DATASET CONTENT ▸
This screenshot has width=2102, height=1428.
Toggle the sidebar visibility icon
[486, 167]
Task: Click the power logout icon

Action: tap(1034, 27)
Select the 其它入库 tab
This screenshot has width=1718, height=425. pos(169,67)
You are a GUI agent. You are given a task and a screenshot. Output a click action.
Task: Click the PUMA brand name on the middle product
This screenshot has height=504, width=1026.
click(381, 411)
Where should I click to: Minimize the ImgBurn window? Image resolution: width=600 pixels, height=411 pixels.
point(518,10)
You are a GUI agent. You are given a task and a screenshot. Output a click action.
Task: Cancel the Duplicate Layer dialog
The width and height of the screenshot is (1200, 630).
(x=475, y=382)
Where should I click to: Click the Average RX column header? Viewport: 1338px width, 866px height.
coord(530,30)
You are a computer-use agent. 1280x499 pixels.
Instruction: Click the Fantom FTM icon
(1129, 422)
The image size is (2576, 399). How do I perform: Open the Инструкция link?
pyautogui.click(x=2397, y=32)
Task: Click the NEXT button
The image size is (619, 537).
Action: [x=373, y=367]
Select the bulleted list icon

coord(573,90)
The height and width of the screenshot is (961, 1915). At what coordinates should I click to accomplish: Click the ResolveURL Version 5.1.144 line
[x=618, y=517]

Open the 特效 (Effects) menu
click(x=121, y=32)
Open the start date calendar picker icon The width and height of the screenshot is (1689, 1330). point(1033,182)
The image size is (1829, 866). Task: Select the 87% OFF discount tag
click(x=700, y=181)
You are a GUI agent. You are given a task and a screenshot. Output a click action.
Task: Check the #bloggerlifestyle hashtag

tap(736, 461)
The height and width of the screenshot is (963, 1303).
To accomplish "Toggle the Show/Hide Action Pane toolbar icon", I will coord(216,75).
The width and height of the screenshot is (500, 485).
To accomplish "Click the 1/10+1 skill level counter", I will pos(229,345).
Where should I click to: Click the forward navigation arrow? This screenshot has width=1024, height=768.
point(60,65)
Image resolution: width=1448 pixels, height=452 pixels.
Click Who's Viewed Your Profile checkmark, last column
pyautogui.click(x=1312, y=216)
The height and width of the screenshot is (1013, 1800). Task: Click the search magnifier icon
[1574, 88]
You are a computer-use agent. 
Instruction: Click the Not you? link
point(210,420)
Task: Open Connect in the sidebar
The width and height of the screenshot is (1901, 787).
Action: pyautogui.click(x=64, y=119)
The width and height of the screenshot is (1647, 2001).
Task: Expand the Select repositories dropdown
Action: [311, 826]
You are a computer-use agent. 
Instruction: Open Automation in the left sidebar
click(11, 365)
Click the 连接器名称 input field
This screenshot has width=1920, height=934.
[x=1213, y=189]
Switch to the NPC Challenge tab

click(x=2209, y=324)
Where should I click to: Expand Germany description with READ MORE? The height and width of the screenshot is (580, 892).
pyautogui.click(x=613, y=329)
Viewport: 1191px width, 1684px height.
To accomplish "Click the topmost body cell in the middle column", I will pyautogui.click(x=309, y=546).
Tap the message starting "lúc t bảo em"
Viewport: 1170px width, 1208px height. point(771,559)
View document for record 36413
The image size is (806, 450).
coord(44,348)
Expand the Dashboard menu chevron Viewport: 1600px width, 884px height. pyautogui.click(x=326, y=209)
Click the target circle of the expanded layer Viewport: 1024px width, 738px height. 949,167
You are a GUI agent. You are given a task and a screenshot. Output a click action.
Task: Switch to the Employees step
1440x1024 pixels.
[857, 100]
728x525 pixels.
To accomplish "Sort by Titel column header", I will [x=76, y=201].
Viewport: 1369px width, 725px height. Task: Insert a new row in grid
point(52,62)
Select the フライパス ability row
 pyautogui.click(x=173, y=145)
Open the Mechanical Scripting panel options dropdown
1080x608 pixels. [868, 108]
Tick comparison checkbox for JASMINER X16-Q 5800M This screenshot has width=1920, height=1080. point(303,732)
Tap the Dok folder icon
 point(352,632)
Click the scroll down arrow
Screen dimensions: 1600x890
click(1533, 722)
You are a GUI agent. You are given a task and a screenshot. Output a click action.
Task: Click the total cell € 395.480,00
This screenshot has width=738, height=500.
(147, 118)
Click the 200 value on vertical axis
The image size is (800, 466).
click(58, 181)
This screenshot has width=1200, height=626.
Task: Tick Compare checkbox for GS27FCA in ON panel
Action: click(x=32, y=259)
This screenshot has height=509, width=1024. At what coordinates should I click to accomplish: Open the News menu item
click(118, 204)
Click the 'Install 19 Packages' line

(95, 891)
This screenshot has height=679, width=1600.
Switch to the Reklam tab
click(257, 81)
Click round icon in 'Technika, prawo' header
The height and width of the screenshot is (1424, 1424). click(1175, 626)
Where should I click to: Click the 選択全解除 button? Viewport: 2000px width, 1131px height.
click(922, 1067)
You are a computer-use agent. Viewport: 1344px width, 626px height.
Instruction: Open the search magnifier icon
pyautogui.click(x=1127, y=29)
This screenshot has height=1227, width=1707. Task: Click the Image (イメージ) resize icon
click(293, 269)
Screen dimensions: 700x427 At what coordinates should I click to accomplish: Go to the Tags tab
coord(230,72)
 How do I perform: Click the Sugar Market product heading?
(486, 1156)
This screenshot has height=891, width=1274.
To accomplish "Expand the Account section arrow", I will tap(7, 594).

TASK BRIEF ▸ The entries are to be duplicated exactly, with nothing changed.

WRITTEN RESPONSE ▸
This screenshot has width=2102, height=1428.
Toggle the sidebar visibility icon
[486, 167]
Task: Click the power logout icon

Action: tap(1034, 27)
Select the 其它入库 tab
This screenshot has width=1718, height=425. pos(169,67)
You are a GUI agent. You are given a task and a screenshot. Output a click action.
Task: Click the PUMA brand name on the middle product
This screenshot has height=504, width=1026.
click(381, 411)
Where should I click to: Minimize the ImgBurn window? Image resolution: width=600 pixels, height=411 pixels.
point(518,10)
You are a GUI agent. You are given a task and a screenshot. Output a click action.
Task: Cancel the Duplicate Layer dialog
The width and height of the screenshot is (1200, 630).
(x=475, y=382)
Where should I click to: Click the Average RX column header? Viewport: 1338px width, 866px height.
coord(530,30)
You are a computer-use agent. 1280x499 pixels.
Instruction: Click the Fantom FTM icon
(1129, 422)
The image size is (2576, 399). How do I perform: Open the Инструкция link?
pyautogui.click(x=2397, y=32)
Task: Click the NEXT button
The image size is (619, 537).
Action: [x=373, y=367]
Select the bulleted list icon

coord(573,90)
The height and width of the screenshot is (961, 1915). At what coordinates should I click to accomplish: Click the ResolveURL Version 5.1.144 line
[x=618, y=517]

Open the 特效 (Effects) menu
click(x=121, y=32)
Open the start date calendar picker icon The width and height of the screenshot is (1689, 1330). point(1033,182)
The image size is (1829, 866). Task: Select the 87% OFF discount tag
click(x=700, y=181)
You are a GUI agent. You are given a task and a screenshot. Output a click action.
Task: Check the #bloggerlifestyle hashtag

tap(736, 461)
The height and width of the screenshot is (963, 1303).
To accomplish "Toggle the Show/Hide Action Pane toolbar icon", I will coord(216,75).
The width and height of the screenshot is (500, 485).
To accomplish "Click the 1/10+1 skill level counter", I will pos(229,345).
Where should I click to: Click the forward navigation arrow? This screenshot has width=1024, height=768.
point(60,65)
Image resolution: width=1448 pixels, height=452 pixels.
Click Who's Viewed Your Profile checkmark, last column
pyautogui.click(x=1312, y=216)
The height and width of the screenshot is (1013, 1800). Task: Click the search magnifier icon
[1574, 88]
You are a computer-use agent. 
Instruction: Click the Not you? link
point(210,420)
Task: Open Connect in the sidebar
The width and height of the screenshot is (1901, 787).
Action: pyautogui.click(x=64, y=119)
The width and height of the screenshot is (1647, 2001).
Task: Expand the Select repositories dropdown
Action: [311, 826]
You are a computer-use agent. 
Instruction: Open Automation in the left sidebar
click(11, 365)
Click the 连接器名称 input field
This screenshot has width=1920, height=934.
[x=1213, y=189]
Switch to the NPC Challenge tab

click(x=2209, y=324)
Where should I click to: Expand Germany description with READ MORE? The height and width of the screenshot is (580, 892).
pyautogui.click(x=613, y=329)
Viewport: 1191px width, 1684px height.
To accomplish "Click the topmost body cell in the middle column", I will pyautogui.click(x=309, y=546).
Tap the message starting "lúc t bảo em"
Viewport: 1170px width, 1208px height. point(771,559)
View document for record 36413
The image size is (806, 450).
coord(44,348)
Expand the Dashboard menu chevron Viewport: 1600px width, 884px height. pyautogui.click(x=326, y=209)
Click the target circle of the expanded layer Viewport: 1024px width, 738px height. 949,167
You are a GUI agent. You are given a task and a screenshot. Output a click action.
Task: Switch to the Employees step
1440x1024 pixels.
[857, 100]
728x525 pixels.
To accomplish "Sort by Titel column header", I will [x=76, y=201].
Viewport: 1369px width, 725px height. Task: Insert a new row in grid
point(52,62)
Select the フライパス ability row
 pyautogui.click(x=173, y=145)
Open the Mechanical Scripting panel options dropdown
1080x608 pixels. [868, 108]
Tick comparison checkbox for JASMINER X16-Q 5800M This screenshot has width=1920, height=1080. point(303,732)
Tap the Dok folder icon
 point(352,632)
Click the scroll down arrow
Screen dimensions: 1600x890
click(1533, 722)
You are a GUI agent. You are given a task and a screenshot. Output a click action.
Task: Click the total cell € 395.480,00
This screenshot has width=738, height=500.
(147, 118)
Click the 200 value on vertical axis
The image size is (800, 466).
click(58, 181)
This screenshot has width=1200, height=626.
Task: Tick Compare checkbox for GS27FCA in ON panel
Action: click(x=32, y=259)
This screenshot has height=509, width=1024. At what coordinates should I click to accomplish: Open the News menu item
click(118, 204)
Click the 'Install 19 Packages' line

(95, 891)
This screenshot has height=679, width=1600.
Switch to the Reklam tab
click(257, 81)
Click round icon in 'Technika, prawo' header
The height and width of the screenshot is (1424, 1424). click(1175, 626)
Where should I click to: Click the 選択全解除 button? Viewport: 2000px width, 1131px height.
click(922, 1067)
You are a computer-use agent. Viewport: 1344px width, 626px height.
Instruction: Open the search magnifier icon
pyautogui.click(x=1127, y=29)
This screenshot has height=1227, width=1707. Task: Click the Image (イメージ) resize icon
click(293, 269)
Screen dimensions: 700x427 At what coordinates should I click to accomplish: Go to the Tags tab
coord(230,72)
 How do I perform: Click the Sugar Market product heading?
(486, 1156)
This screenshot has height=891, width=1274.
To accomplish "Expand the Account section arrow", I will tap(7, 594).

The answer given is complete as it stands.